Delivering the deal negotiated with the EU remains the government’s top priority. This has not changed. However, the government must prepare for every eventuality, including a no deal scenario. For 2 years, the government has been implementing a significant programme of work to ensure that the UK is prepared to leave the EU on 29 March 2019.

It has always been the case that as we get nearer to that date, preparations for a no deal scenario would have to be accelerated. We must ensure plans are in place should they need to be relied upon.

In the event of a no deal Brexit, the following changes will come into effect on 29 March 2019.

1.Corporate officers

From exit day, the references to and requirements for ‘EEA’ & ‘Non-EEA’ corporate officers will be modified and replaced by ‘UK registered limited companies’ and ‘Other corporate bodies and firms’:

  1. A company or LLP which has a limited company incorporated and registered in the UK as a corporate officer will have to provide that corporate officer’s name, registered or principal office address and its registration number.

DATA SECTION:
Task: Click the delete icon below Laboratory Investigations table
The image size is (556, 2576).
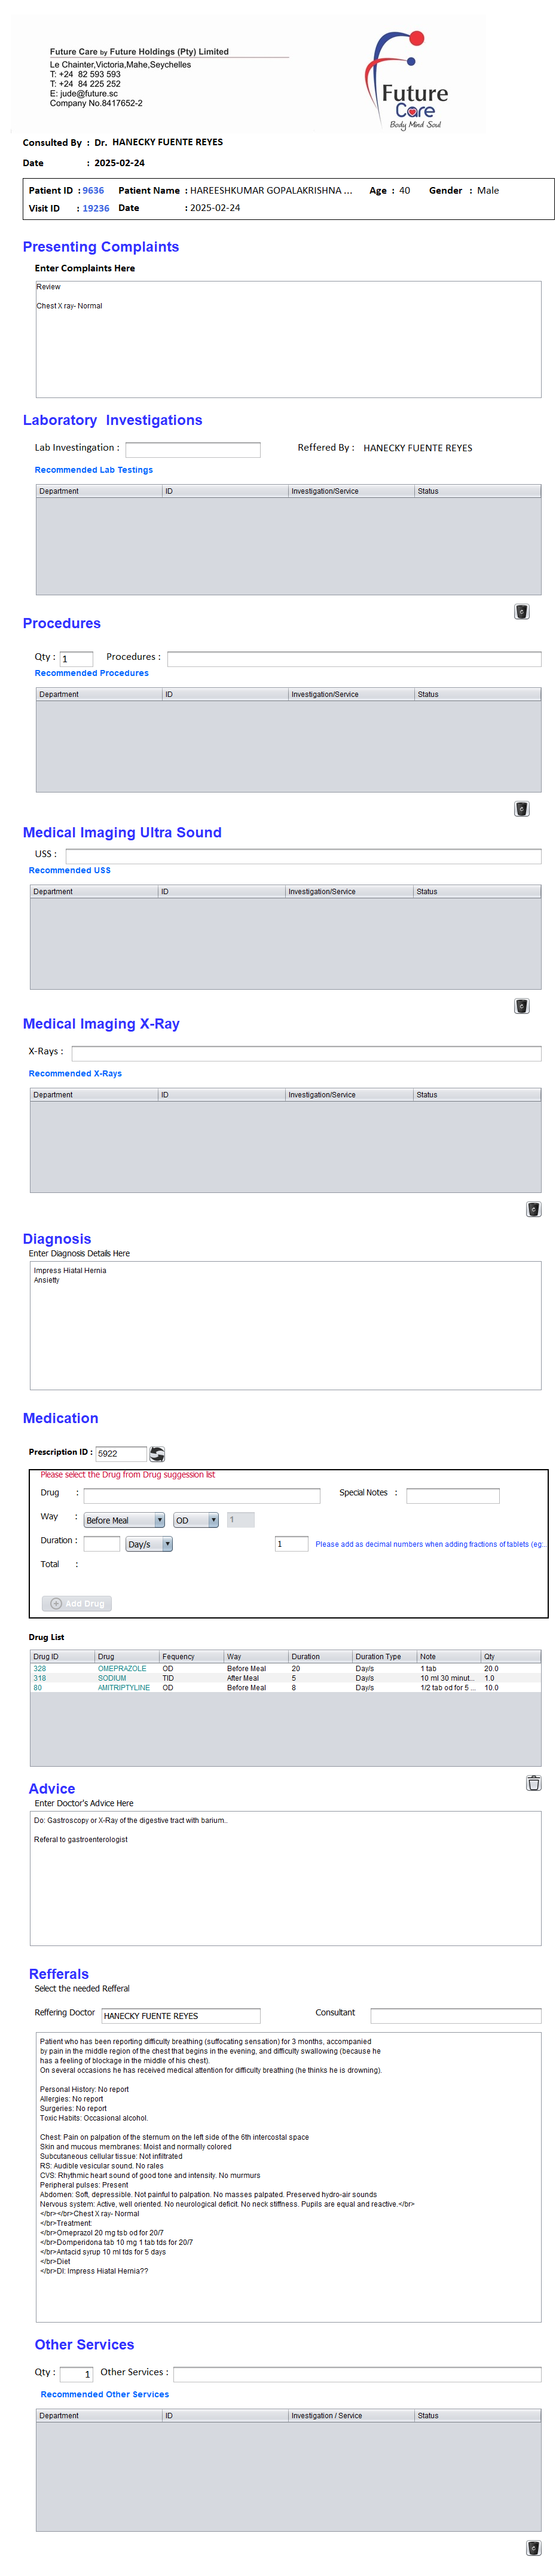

WHAT THIS EXERCISE ASKS:
1. In the no-deal Brexit guidance, for how long has the government been carrying out its program of work to prepare the UK to leave the EU?
2. Rewrite the passage of the no-deal Brexit guidance that starts at "Delivering the deal" and ends at "EU on 29 March 2019.", putting "highest priority" in place of "top priority".

SOLUTION LIST:
1. For 2 years.

2.
Delivering the deal negotiated with the EU remains the government’s highest priority. This has not changed. However, the government must prepare for every eventuality, including a no deal scenario. For 2 years, the government has been implementing a significant programme of work to ensure that the UK is prepared to leave the EU on 29 March 2019.